Mas onde está a minha contribuição nisso tudo? É comum que ao se apresentar as pessoas digam sua profissão, sua área de estudo, seus interesses. E tenho me perguntado, será que é isso que sou? Sou um programador? Isso é o que faço, e sinceramente, só o faço porque recebo um bom dinheiro — ao menos comparado aos exemplos ao meu redor — caso contrário, definitivamente não programaria. Também sei que definitivamente não sou — nem serei — professor de História. Não à toa tranquei o curso. E quanto aos meus interesses? Não quero acreditar que o que pode me tornar interessante é meu fascínio por Doctor Who na infância ou minha paixão pelas peripécias do Nathan Fielder. Dizer “gosto de rock e ir ao cinema” não me torna diferente do jovem médio curitibano. Será mesmo que tudo que tenho pra me “tornar interessante” cabe em uma bio do Tinder?

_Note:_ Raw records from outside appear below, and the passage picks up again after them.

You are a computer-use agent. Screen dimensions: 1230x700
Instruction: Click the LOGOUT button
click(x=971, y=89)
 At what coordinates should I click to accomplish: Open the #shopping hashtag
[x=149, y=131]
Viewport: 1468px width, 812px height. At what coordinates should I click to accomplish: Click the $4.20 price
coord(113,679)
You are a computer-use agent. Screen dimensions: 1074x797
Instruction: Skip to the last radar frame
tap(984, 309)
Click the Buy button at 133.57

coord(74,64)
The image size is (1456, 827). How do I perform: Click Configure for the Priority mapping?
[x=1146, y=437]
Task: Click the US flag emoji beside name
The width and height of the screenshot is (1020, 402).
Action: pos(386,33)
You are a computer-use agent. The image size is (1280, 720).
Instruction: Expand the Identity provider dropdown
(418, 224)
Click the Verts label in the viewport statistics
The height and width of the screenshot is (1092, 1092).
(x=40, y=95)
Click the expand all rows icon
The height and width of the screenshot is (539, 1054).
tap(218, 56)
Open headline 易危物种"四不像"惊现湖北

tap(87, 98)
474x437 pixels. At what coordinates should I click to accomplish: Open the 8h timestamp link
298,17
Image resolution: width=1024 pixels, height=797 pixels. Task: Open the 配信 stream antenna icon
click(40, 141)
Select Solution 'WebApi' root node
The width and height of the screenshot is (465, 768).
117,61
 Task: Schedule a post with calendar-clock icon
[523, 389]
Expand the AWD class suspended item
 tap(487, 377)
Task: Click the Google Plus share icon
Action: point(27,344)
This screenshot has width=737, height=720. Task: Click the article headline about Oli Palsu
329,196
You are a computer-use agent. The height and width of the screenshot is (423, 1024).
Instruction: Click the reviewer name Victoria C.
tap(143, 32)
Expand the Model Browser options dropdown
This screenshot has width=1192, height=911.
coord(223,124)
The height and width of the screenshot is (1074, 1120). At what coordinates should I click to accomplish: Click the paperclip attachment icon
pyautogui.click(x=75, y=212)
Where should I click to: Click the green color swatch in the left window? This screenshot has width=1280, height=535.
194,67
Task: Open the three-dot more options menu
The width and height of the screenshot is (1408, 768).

Talvez minha dúvida, afinal, não seja se sou interessante, mas se há algo em mim que seja somente meu. Um jeito egoísta de ver parte da minha própria personalidade como algo que não foi herdado, copiado, aprendido ou sequer dividido com ninguém.
É inevitável pra mim não relacionar isso com a computação. Quando você insere uma senha em um sistema, ela nunca é armazenada como foi digitada, mas passa por um processo de criptografia que transforma aquela informação em algo irreversível. Mesmo que duas pessoas insiram a mesma senha, o resultado nunca será o mesmo, porque o sistema adiciona um dado único. Chamamos esse dado de salt. Talvez seja isso que eu esteja procurando de fato, esse sal que me tempera e me torna diferente. Um traço, um detalhe, um ruído. Talvez esse sal de que estou falando não exista em mim, talvez esse sal não tenha um nome, ou talvez ele simplesmente não seja acessível.
Só sei que, por enquanto, continuo procurando.